The Fourth Court of Appeals recently held that surface owners control the matrix of the underlying earth; thus, a surface owner can give permission to drill through the subsurface to an adjacent lease. In Lightning Oil Co. v. Anadarko E&P Onshore, No. 04-14-00903-CV, 2014 Tex. App. Lexis 8673 (Aug. 19, 2015), Anadarko leased the mineral estate under the Chaparral Wildlife Management Area (CWMA), and entered into a Surface Use and Subsurface Easement Agreement (Agreement) with the adjacent surface estate owners. The Agreement allowed Anadarko to place a drilling rig on the surface and to drill through the earth to form wells that open and bottom in the CWMA. Lightning held a mineral lease on the adjacent estate, and upon learning of Anadarko’s plan, sought an injunction. Following discovery, both Anadarko and Lightning moved for summary judgment on the claims of trespass and tortious interference with a contract. The trial court granted Anadarko’s motion for summary judgment, denied Lightning’s motion for summary judgment, and severed the remaining issues. Lightning appealed to the Fourth Court of Appeals.

Lightning argued that the surface owner’s permission to drill was not enough and declared its right to exclude others from drilling as the leaseholder of the mineral estate. Lightning also emphasized that it should not have to trust Anadarko to refrain from performing seismic surveys as it drilled through the subterranean structures to reach the CWMA. Lightning asserted claims for trespass and tortious interference with a contract. Anadarko, in turned, argued that the surface owners controlled the subterranean structures; thus, their permission is all that is needed to drill through Lightning’s mineral estate and claims of trespass and tortious interference must fail as a matter of law.

The court agreed with Anadarko and found that there was no evidence of an essential element of trespass, the right to exclude others from the earth surrounding the oil and gas for which Lightning has an exclusive right to explore, develop, operate, produce, own, market, treat, and transport according to its mineral lease. A mineral “‘lessee’s interest is a separate, real interest, amount[ing] to a defeasible title in fee to the oil and gas in the ground.’” Yet, the court held that the mineral lessee does not own the earth in which the mineral estate is contained. “The surface estate owner controls the earth beneath the surface estate.” The mineral estate only includes the minerals and does not give the mineral owner ownership of the earth surrounding those substances. Additionally, a conveyance of the mineral rights does not convey the entirety of the subsurface. Consequently, the surface estate owner owns all non-mineral molecules of the land.

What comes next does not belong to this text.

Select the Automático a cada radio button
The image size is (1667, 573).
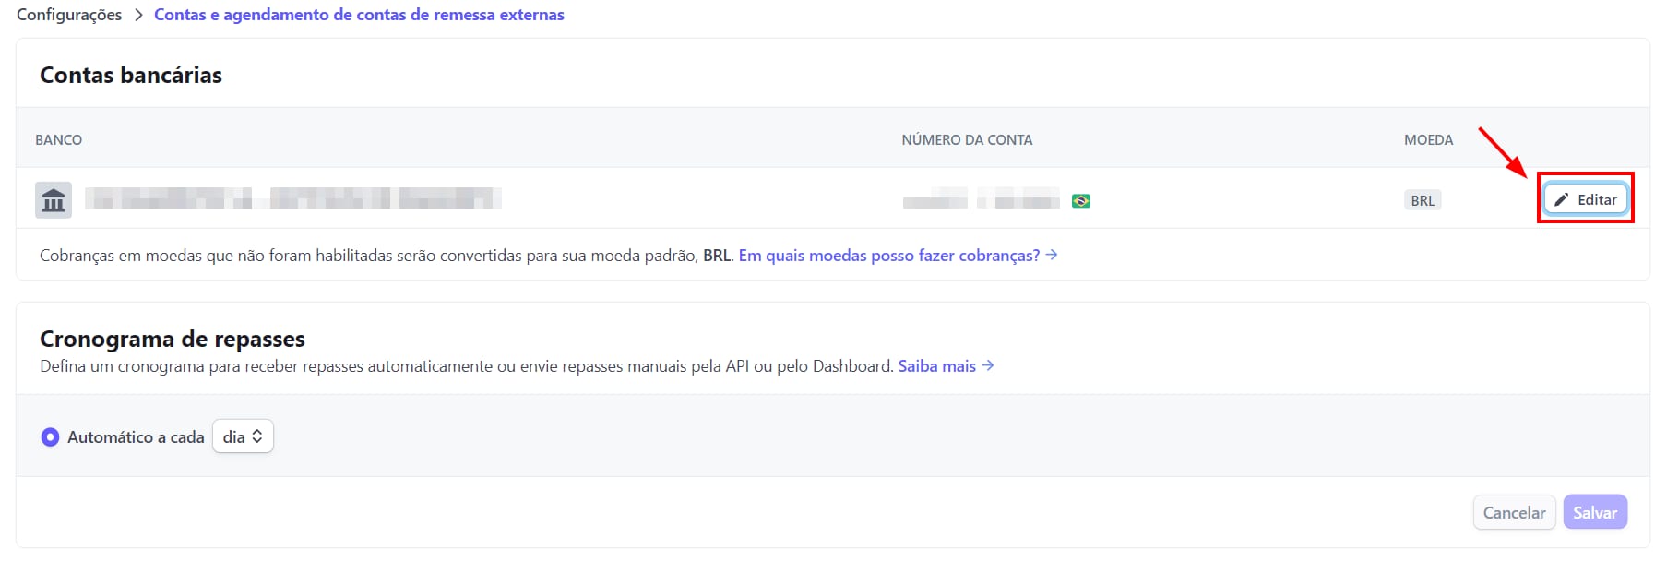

Texas precedent established that the mineral interest owner may not exclude others from drilling through its estate.

According to the court of appeals’ decision, there was also no evidence that Anadarko would conduct a seismographic survey which could constitute a trespass under Texas law. Moreover, Lightning offered no evidence that Anadarko has bottomed or opened a well within Lightning’s lease. Absent proof of these actions and without the right to exclude Anadarko from drilling through Lightning’s mineral estate, Lightning’s claim of trespass failed.

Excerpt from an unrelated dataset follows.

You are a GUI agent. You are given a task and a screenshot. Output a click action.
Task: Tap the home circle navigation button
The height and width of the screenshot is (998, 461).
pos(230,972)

Lightning’s claim of tortious interference with a contract similarly failed. Anadarko established an affirmative defense of justification. A defendant is justified in his actions when he (1) acts within his own legal rights or (2) has a good faith claim to a colorable legal right, even if the claim ultimately fails. Here, the court ruled that Anadarko was within its own legal right granted by the surface estate owners to drill through the earth within in the boundaries of Lightning’s mineral lease to its mineral estate on the CWMA.

This decision has a significant impact on the practice of horizontal well drilling. It is common for operators to drill multiple horizontal wells from one drill pad. Lightning Oil Co. establishes the permission needed to drill from off-lease well pads.